Qué hacemos · 01/04
No diseñamos solo un logotipo: construimos la cara con la que tu proyecto se presenta al mundo, desde la primera tarjeta que repartes hasta el rótulo de tu local. Una identidad pensada para sostenerse en el tiempo y crecer contigo, no solo para verse bien el primer día.
Qué incluye
Empezamos por lo esencial: un logotipo con sus variantes, una paleta de color y una tipografía que se sostengan solas, sin depender de un contexto concreto para funcionar.
A partir de ahí, llevamos esa identidad a donde de verdad se juega la primera impresión: tu web, tus redes sociales, la papelería que usas cada día y, si tienes un espacio físico, también tu rótulo y tu escaparate — que te enseñamos primero con una simulación realista antes de que se produzca nada físico, para que apruebes el resultado sin sorpresas ni gasto adelantado.
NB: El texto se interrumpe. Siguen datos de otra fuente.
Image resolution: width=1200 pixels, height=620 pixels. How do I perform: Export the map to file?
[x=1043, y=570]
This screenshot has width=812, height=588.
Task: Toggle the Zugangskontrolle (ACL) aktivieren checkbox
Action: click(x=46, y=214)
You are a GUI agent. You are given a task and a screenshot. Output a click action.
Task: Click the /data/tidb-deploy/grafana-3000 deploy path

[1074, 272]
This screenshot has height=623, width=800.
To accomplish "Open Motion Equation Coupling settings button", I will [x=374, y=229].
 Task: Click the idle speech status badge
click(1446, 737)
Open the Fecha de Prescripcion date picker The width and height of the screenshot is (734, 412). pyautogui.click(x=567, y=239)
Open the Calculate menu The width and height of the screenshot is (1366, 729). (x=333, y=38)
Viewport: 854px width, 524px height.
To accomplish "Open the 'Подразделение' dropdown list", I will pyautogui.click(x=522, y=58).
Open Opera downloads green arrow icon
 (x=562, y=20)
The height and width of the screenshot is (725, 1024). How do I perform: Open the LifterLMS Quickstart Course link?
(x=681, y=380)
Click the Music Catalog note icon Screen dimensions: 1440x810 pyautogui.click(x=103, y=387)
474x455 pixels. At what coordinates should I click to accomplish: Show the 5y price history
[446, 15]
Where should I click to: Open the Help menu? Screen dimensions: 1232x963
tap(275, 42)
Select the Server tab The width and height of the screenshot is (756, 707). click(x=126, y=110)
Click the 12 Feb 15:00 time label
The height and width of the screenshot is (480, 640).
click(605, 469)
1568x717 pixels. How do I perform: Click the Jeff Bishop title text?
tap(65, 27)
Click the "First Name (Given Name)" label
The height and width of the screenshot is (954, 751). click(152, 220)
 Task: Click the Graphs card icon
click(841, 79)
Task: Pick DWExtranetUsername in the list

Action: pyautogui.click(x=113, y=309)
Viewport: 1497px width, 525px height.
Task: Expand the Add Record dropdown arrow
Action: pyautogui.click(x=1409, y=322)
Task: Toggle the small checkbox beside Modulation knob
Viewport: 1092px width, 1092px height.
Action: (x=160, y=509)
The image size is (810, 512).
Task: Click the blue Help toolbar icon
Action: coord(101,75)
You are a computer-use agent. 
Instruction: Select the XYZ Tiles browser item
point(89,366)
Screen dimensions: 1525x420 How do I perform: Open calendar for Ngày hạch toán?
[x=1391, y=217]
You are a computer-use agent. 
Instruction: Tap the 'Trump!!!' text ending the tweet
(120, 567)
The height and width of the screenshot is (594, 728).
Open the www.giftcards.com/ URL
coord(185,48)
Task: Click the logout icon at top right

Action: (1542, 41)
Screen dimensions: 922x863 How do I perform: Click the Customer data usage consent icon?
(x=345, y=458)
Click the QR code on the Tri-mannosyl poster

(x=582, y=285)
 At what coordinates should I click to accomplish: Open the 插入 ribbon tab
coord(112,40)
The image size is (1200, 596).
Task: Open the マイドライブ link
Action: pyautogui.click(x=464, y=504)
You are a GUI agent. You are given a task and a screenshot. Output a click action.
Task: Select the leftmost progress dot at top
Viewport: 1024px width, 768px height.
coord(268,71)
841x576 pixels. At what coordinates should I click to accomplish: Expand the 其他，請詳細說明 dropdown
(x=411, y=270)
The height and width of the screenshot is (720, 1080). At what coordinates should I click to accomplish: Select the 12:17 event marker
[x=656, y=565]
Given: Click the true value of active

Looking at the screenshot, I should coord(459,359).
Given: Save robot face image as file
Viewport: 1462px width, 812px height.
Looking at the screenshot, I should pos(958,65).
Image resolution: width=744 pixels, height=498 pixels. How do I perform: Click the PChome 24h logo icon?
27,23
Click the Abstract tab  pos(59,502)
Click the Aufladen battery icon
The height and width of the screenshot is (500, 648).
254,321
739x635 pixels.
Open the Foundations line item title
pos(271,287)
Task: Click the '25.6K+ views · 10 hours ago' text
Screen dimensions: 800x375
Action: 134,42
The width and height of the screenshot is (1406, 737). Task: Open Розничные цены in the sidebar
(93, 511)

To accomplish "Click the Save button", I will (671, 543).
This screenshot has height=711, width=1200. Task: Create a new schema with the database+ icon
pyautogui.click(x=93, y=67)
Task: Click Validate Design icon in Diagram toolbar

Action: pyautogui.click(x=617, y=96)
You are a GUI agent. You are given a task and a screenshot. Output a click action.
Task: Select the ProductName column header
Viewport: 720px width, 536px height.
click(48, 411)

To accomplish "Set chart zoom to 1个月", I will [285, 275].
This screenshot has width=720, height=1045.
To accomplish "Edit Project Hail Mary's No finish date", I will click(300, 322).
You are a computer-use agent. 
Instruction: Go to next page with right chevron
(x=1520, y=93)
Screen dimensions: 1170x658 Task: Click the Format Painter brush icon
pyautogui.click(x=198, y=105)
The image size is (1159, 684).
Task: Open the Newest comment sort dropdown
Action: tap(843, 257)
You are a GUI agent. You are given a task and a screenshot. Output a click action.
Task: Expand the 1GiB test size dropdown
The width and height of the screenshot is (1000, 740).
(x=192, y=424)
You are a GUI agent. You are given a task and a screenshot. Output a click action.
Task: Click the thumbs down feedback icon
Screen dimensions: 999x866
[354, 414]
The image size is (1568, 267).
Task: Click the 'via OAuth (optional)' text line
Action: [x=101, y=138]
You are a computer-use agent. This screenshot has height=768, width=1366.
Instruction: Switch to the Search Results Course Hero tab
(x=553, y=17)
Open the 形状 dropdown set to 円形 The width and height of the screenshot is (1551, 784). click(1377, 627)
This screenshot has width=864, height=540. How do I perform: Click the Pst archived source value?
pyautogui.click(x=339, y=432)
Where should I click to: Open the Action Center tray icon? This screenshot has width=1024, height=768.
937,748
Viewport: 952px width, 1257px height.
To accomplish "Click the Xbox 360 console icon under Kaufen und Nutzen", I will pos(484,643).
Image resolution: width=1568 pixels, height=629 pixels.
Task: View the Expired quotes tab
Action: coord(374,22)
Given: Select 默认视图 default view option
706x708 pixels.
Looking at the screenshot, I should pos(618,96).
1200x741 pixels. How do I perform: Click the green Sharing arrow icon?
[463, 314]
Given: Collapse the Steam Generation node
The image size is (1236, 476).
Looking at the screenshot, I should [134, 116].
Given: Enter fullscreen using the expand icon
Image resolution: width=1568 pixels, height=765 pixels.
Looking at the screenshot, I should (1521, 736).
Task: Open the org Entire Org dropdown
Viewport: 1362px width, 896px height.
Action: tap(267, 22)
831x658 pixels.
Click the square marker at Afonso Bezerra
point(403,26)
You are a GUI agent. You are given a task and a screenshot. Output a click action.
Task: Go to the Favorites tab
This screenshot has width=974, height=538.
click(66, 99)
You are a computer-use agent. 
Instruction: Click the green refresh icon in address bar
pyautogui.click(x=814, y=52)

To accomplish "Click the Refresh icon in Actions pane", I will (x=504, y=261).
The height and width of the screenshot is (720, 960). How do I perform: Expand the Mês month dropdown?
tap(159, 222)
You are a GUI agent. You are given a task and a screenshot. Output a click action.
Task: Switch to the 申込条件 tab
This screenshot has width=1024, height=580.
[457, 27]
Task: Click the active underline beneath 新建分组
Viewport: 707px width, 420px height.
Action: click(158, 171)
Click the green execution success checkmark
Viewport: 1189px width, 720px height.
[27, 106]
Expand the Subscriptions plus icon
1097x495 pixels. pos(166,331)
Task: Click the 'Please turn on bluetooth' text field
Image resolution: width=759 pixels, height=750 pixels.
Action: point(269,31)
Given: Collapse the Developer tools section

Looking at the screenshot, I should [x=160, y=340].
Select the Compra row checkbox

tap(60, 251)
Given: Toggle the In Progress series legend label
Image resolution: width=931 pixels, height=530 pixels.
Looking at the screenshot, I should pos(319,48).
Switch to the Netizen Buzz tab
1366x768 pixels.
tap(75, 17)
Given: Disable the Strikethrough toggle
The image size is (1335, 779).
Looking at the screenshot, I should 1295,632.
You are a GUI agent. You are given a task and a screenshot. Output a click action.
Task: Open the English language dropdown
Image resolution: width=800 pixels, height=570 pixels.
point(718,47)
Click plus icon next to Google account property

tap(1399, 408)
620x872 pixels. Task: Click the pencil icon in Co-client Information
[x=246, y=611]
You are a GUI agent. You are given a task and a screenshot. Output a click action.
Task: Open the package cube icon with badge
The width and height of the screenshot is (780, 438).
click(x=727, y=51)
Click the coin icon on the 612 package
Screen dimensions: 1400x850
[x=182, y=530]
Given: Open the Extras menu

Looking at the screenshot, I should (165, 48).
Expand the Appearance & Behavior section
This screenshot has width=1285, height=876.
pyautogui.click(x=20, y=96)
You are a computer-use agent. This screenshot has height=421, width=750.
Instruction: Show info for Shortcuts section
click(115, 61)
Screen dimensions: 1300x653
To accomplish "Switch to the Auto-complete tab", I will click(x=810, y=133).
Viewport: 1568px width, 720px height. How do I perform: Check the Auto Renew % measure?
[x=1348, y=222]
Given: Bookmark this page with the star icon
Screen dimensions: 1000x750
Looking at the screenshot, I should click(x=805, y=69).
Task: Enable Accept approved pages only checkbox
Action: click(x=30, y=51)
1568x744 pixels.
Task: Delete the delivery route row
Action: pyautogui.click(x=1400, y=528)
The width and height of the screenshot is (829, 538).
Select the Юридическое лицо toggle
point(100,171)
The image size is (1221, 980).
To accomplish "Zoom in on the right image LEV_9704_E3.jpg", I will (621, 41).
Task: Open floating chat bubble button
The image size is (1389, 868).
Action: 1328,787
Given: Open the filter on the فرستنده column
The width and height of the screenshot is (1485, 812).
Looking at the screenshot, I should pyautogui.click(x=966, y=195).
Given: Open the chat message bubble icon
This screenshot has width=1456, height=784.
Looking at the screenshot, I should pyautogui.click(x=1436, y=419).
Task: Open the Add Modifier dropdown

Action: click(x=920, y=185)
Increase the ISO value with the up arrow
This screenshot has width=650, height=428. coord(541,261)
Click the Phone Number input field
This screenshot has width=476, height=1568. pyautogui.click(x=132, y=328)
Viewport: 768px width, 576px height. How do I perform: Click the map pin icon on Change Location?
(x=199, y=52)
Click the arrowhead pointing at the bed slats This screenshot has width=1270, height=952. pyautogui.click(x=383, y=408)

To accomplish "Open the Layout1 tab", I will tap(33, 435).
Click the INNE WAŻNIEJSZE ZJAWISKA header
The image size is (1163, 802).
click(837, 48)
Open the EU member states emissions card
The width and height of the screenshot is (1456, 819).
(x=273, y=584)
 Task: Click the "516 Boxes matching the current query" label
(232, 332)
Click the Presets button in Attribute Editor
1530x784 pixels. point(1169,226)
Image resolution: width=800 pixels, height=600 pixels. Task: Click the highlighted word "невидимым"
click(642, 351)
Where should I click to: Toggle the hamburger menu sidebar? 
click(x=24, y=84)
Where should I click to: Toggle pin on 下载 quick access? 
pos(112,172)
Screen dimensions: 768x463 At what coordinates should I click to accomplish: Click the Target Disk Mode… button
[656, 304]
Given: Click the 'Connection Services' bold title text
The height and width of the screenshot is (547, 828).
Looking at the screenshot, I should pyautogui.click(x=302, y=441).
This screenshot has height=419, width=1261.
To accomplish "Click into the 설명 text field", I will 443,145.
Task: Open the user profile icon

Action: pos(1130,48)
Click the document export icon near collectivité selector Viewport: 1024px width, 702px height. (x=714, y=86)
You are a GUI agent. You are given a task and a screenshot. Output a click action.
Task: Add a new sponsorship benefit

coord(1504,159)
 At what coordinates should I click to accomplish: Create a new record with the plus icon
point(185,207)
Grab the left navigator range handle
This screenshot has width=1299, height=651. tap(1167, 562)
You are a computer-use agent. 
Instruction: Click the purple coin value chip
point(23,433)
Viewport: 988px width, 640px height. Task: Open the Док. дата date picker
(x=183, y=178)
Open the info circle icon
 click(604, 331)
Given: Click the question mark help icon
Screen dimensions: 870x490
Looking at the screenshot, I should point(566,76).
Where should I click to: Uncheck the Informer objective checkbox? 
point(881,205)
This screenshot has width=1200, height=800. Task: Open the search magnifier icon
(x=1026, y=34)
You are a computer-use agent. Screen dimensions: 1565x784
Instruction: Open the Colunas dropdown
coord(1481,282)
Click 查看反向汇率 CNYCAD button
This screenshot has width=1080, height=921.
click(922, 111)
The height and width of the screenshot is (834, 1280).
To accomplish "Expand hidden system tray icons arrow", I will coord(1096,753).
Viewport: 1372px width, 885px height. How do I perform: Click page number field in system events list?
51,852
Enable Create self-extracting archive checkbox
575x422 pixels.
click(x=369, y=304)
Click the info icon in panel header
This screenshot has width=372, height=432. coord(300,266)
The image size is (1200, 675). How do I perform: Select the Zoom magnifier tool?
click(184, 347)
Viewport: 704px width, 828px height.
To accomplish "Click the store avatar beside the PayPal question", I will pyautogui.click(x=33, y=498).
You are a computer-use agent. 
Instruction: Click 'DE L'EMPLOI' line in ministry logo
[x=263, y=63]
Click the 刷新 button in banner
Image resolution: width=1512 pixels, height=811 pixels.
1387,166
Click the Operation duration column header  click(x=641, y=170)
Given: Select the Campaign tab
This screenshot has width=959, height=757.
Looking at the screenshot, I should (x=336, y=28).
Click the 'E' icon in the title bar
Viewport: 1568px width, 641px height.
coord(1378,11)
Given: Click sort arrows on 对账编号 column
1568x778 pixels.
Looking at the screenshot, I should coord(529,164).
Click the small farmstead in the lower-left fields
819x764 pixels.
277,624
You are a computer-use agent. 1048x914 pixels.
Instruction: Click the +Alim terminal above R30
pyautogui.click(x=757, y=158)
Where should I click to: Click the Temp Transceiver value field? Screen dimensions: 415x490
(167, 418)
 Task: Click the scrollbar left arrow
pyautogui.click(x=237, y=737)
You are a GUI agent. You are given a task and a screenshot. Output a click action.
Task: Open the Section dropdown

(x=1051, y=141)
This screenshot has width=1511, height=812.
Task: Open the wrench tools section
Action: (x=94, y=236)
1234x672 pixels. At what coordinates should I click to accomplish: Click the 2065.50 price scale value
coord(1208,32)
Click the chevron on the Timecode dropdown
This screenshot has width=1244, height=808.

Todo con el mismo lenguaje visual, para que nadie dude de que es la misma marca la que se ve en Instagram y la que se pisa al entrar por la puerta.
Cerramos el proceso con una guía de marca clara: el manual que asegura que, dentro de un año, tu identidad se siga viendo tan cuidada como el primer día, la apliques tú o la aplique cualquier otra persona.